Preston Manning calls for public inquiry into government’s COVID response

Former federal opposition leader and veteran politician Preston Manning said on November 2, public inquiry (NCI) on the government’s handling of COVID-19.

Manning told The Epoch Times. Manning’s late father, Ernest Manning, served as Premier of Alberta for his 25 years from 1943.

and poll According to Manning, a survey conducted by the NCI in mid-October found that three out of four respondents nationwide were injured or said to have been hurt by health protection measures put in place by the government during the COVID outbreak. reporting.

“These were not people hurt by COVID,” he said. “They were hurt by the blockade.”

An NCI survey of more than 1,500 Canadians suggested that isolation was the top harm chosen by respondents. Twenty-five percent of those surveyed cite examples such as being barred from attending funerals, being unable to visit sick or other loved ones, impacting education for students, and increasing divorce and marital discord. states that they are subject to government regulation.

“Canadians want an investigation into what went right and what went wrong with COVID-19,” Manning said, adding that “it means better managing future national crises.” and what lessons have been learned?”

Manning added that the investigation has generated disturbing reactions. “People understood the link between lockdowns and their impact on the economy, mental health and social welfare. ”

“When freedoms and rights are restricted, it affects all other areas,” said Manning, who led the Canadian Reform Party for more than a decade.

A news release issued by the National Citizens’ Inquiry on November 2 stated: liberties, fundamental liberties, livelihoods, and overall social and economic well-being of all Canadians; ”

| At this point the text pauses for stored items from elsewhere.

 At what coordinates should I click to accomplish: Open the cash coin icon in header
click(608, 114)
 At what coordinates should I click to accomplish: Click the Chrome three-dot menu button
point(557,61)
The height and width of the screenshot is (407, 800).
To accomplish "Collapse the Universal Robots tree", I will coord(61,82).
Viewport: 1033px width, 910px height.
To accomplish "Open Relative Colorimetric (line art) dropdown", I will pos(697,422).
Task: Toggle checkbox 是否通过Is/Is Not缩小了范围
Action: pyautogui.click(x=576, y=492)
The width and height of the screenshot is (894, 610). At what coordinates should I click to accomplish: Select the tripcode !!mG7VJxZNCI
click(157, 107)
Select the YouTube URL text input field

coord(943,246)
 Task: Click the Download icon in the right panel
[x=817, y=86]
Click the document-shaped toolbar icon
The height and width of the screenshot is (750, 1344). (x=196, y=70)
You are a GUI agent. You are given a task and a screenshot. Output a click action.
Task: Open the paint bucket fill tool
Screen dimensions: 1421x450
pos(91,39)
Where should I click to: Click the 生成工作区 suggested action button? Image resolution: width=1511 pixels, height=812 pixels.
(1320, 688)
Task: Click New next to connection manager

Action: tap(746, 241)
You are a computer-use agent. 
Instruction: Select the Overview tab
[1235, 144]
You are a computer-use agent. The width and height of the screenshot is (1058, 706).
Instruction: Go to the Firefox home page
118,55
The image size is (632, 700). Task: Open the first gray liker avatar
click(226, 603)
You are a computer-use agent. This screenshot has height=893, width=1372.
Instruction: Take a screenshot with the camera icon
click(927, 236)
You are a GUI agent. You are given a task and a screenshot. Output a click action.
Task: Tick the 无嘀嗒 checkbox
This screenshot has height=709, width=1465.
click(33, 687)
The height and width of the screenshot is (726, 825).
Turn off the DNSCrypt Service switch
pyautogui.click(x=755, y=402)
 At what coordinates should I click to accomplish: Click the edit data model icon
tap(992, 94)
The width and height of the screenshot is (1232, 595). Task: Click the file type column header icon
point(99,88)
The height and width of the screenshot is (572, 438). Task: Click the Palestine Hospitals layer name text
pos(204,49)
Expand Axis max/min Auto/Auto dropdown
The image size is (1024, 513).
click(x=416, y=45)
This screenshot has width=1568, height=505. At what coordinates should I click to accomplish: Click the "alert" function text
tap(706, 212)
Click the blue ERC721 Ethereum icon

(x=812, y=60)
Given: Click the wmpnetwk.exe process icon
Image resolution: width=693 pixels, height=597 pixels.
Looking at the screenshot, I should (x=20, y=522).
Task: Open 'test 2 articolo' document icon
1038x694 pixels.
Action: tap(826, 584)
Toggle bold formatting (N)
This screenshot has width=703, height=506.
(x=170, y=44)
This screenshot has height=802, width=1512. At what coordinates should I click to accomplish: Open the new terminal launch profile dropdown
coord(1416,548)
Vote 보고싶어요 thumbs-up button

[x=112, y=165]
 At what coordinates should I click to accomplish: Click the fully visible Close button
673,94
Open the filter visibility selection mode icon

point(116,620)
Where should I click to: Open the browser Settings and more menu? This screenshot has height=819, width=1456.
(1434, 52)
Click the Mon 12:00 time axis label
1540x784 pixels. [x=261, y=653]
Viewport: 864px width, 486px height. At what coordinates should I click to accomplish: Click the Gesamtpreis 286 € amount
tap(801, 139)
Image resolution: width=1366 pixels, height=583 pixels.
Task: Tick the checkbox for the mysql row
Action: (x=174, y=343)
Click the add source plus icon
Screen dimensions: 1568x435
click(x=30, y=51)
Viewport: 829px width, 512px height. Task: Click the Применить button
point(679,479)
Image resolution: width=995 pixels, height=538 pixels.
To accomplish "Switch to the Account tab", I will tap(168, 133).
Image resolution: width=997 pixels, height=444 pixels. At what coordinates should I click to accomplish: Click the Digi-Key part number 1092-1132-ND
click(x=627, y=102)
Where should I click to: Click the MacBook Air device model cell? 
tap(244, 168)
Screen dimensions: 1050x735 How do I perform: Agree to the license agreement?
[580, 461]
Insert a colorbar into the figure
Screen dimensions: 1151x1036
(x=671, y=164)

The organization lists “serious” social impacts, business bankruptcies, medical delays and avoidable deaths resulting from lockdowns, restrictions and orders.

Manning acknowledged that Canadians may believe that it is the government that commissions such investigations, but in this case, his organization’s primary objective was to investigate the government’s response. The commission suggests that if implemented by the government, it lacks credibility and integrity.

Manning said citizen-led investigations have proven to be a popular idea. Over 11,000 people attend his NCI website Sign a petition in support of the investigation.

A not-for-profit federal corporation has been established to accept donations and fund research. Members of the public are invited to submit the names of potential commissioners they believe to be part of such initiatives, which will begin in early 2023.

The inquiry is tentatively set for two to three days at each hearing and will be held in cities across the country, with a final summary hearing in Ottawa. Citizens can participate in person or remotely and testify about how the COVID-19 government response has impacted their lives.

Similar examples of the type of testimony Canadians would expect from the NCI, according to research, can be found at: public hearingheld public hearings in Toronto June 22-24. His three-day event included families who lost loved ones, students who missed out on an education, business owners forced to close, and experts critical of the government’s response to the lockdown.

According to Manning, the inquiry called for testimony (all under oath) from medical, legal, social, and constitutional rights experts, in addition to submissions from the public, and gave an overall The main theme is submissions on the impact of COVID public health measures on Canadians.

Marnie Cathcart


Marnie Cathcart is a reporter based in Edmonton.